Crowd-Assisted Annotation of Classical Music Compositions
More Info
expand_more
Abstract
Music annotation and transcription of music sheets are traditionally performed by experts. Although these processes result in high quality data, the scope of each effort is relatively narrow resulting in highly specialised and specific datasets of annotated music compositions, which leads to a fragmentation in the design efforts for automated tools. In music traditions such as classical music, the shortcomings of current digitization work- flows become even clearer: due to the vast corpus and varying stylistic intricacies, experts tend to have specific knowledge and take up projects that concern very specific periods or composers, limiting our reach in regards to conserving classical music information as a whole.
On the other hand, crowdsourcing has been successfully utilized in other domains for annotating different modalities (text, image, video, audio), despite the unreliable pool of expertise on online platforms. Commercially successful projects have utilized the crowd, which provided annotations of adequate quality. These annotations were later used to fuel machine learning methods that rely on bulks of annotated data to perform automatic classification, regression, and detection tasks. However, due to the complexity of music as an artifact, there are still only a few examples where the crowd was integrated into any form outside of subjective annotation tasks (e.g., indicate the mood of the excerpt).

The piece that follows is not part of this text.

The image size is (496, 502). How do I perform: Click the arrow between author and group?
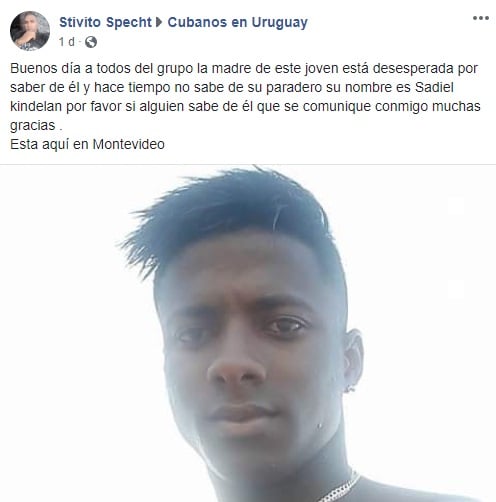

In this thesis, we tackle this research gap of integrating the crowd in the annotation processes of music compositions. We surveyed current practices on Optical Music Recognition to identify parts where the crowd could assist, alongside proposing hybrid annotation workflows for music compositions. We studied the capabilities of online participants with unknown musical expertise, quantified their musical abilities, and related them to their performance in music annotation tasks. With our goal being to identify ways to expand the preservation efforts for classical music through the assistance of the general public, we investigated potential online sources of music information and prospective participants outside the currently available crowdsourcing platforms. To that end, we studied how composers’ popularity manifests on community-driven platforms through the interactions of music enthusiasts online. We also conducted interviews and focus group discussions with experts and semi-experts, to understand their quality requirements on semantically-rich digital music scores, and identified transcription patterns that could inform our task designs. We finally delivered our system architecture, which combines computer vision and algorithmic scheduling, with microtasks designed to be performed by human annotators in parallel.
Our findings show that with the right methods to quantify the musical competence of a person, paired with careful design of the annotation tasks and interfaces, we can successfully integrate the crowd in the music annotation processes, to generate meaningful and useful information regarding classical music compositions and beyond. This thesis enables future research by showcasing the versatility of the crowd and providing task design methods to accommodate their lack of formal training in the field. It also provides experimental methods to reliably identify how different music composition elements affect the crowd’s performance, alongside proposing user interface elements that can mediate the complexity of the artifacts. Practices such as those presented in this thesis can lead to scaling up our digitization efforts, generating accurate and useful annotations through the crowd, even in such domain-specific and knowledge-intensive topics as classical music compositions.